The Effect of Huntington’s Disease on the Basal Nuclei: A Review

Huntington’s disease is an autosomal dominant trinucleotide repeat disorder that causes the progressive degeneration of the basal nuclei. This degeneration leads to clinical symptoms affecting voluntary movement, cognitive impairment, and psychiatric disorders. The patient affected by this disease demonstrates anticipation, meaning that even though there is normal embryological development, the signs and symptoms appear at an earlier age as the gene is continually passed throughout subsequent generations. The degeneration occurs due to the accumulation of the protein Huntingtin that destroys the medium spiny neurons located in the caudate and putamen, collectively termed the striatum. Four pathways converge onto the striatum known as the “input” center. These consist of the motor loop, oculomotor loop, association loop, and limbic loop.

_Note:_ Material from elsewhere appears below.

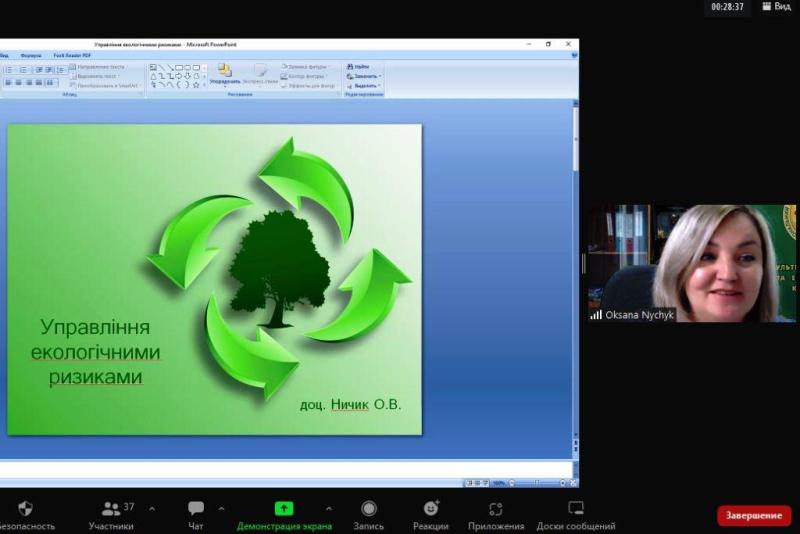This screenshot has width=800, height=534.
Task: Click Найти in the editing group
Action: [359, 66]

In each of these loops, the striatum maintains an inhibitory gamma-aminobutyric acid (GABA)-ergic function. The imbalance of the inhibitory versus excitatory input directly relates to the symptoms seen in Huntington’s disease such as the inability to control voluntary movements termed chorea, the inability to control voluntary saccadic ocular movements, the cognitive inability to plan and determine the direction of movement, and the inability to control the emotional and motivational aspects of the movement. There is currently no cure for Huntington’s disease but there is a symptomatic treatment for the chorea and psychiatric conditions. Further research is being done to determine the pathophysiology behind the Hungtintin protein to allow for a targeted treatment regimen while also looking into reliable biomarkers for the progression of Huntington’s disease.